Le dernier soir, pour clore le voyage, Rémi a décidé qu’on irait manger dans un restaurant gastronomique. On a débarqué là-bas avec nos habits de touristes, nos chaussures grossières et nos polaires, pour faire face a des serveurs maniérés, guindés mais, dans le fond, adorables.
Pendant six plats, on a fait le tour de notre aventure, échangé nos impressions, nos ressentis. On a pris le temps d’être nostalgique, de se dire les choses qu’on avait évités de dire au moment inopportun. On a réfléchis à ce qu’on ferait en rentrant, si on serait différents. Je pense que oui.
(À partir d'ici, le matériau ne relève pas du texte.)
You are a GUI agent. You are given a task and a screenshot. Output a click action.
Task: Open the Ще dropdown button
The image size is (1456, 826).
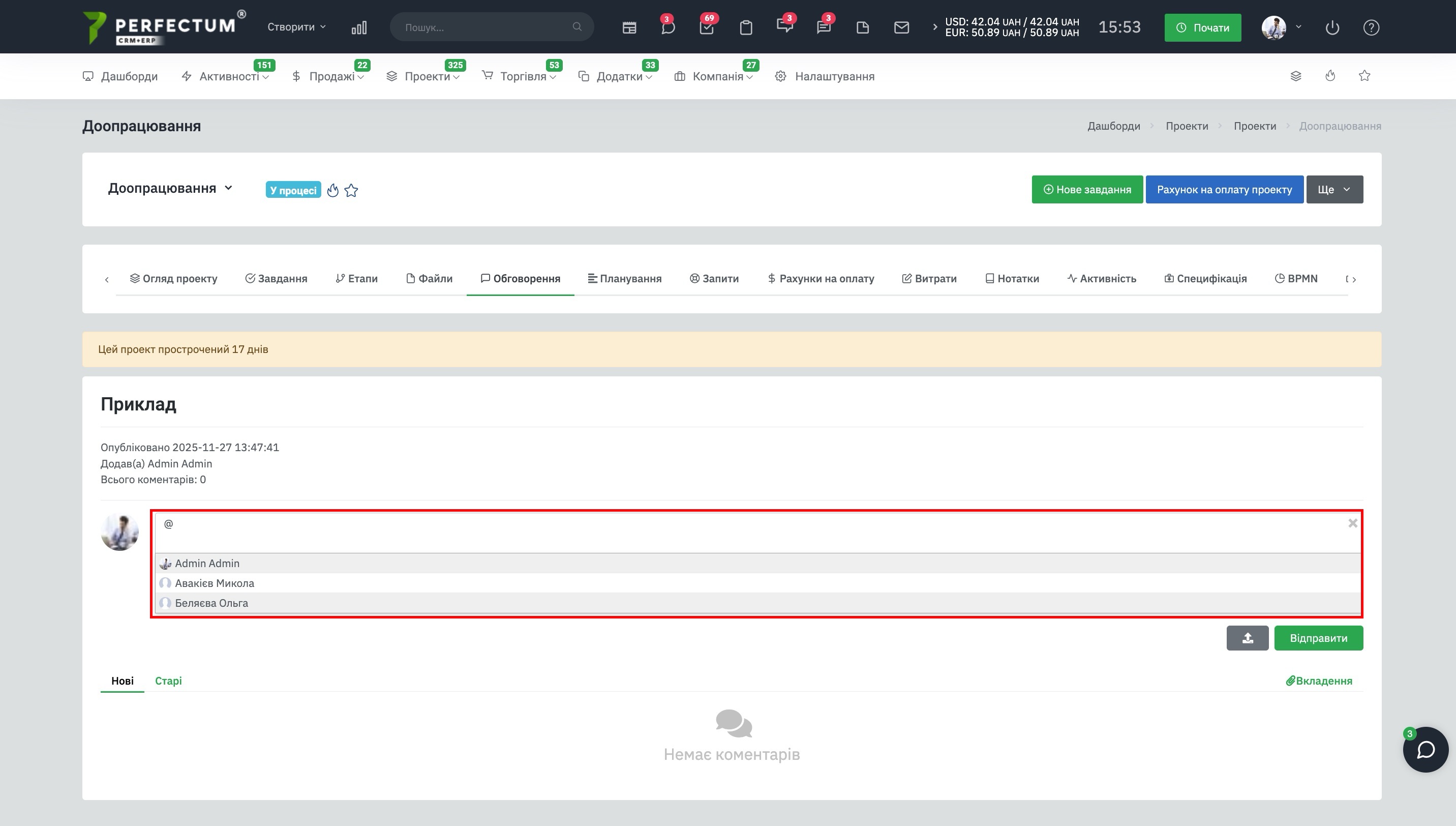(x=1334, y=190)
Marquée du sceau de ce voyage incroyable, j’aurai du mal à revenir a ce que j’étais avant de partir. Je vois plus loin, et plus grand à présent.
On s’est promis de repartir. Peut être pas au Danemark, mais il est certain que ce voyage nous a donné le gout de l’aventure, et à moi, redonné un peu de sourire sur mon visage rabougrit.
La tristesse n’a pas eu sa place sur ces terres, et j’en serais éternellement reconnaissante. J’ai aimé chaque minute, ressentie chaque seconde comme une bénédiction.
Ici, j’ai eu le sentiment de passer une étape dans ma vie. J’ai réussi à voir « dans cinq ans », j’ai réussi à vivre sans me regarder, j’ai réussi à faire la paix avec quelques petits bouts de moi. J’ai aimé partager ce voyage avec ces inconnus si gentils, et avec mon pote, qui est devenu mon ami.